From the data underneath, reproduce exactly the stretch that begins at the line with "You are a computer-use agent." and ends after the line with "Instruction: Select the".

═══ DATA SUPPLIED ═══

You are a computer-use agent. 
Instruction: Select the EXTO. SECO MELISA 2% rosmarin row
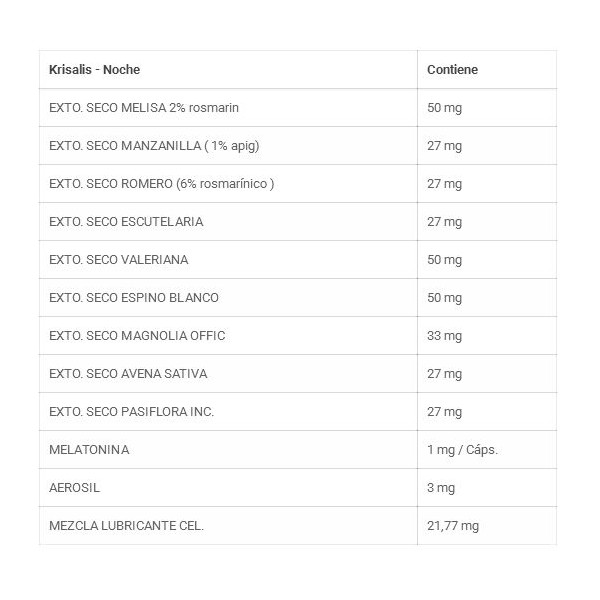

═══
═══ DATA SUPPLIED ═══

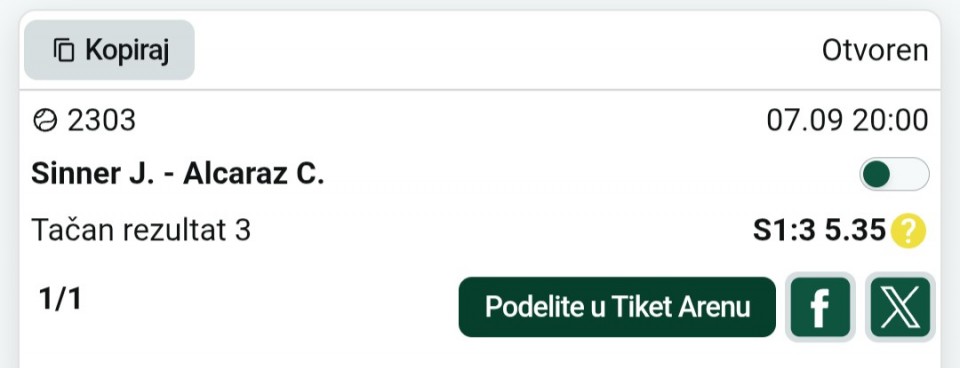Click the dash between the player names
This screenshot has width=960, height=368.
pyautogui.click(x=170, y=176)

═══
═══ DATA SUPPLIED ═══

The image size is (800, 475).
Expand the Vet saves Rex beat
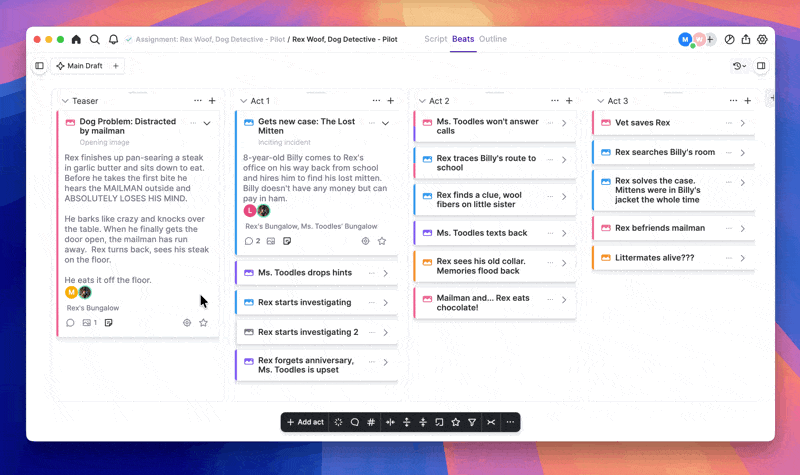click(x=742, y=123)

═══

TASK RESPONSE:
You are a computer-use agent. 
Instruction: Select the EXTO. SECO MELISA 2% rosmarin row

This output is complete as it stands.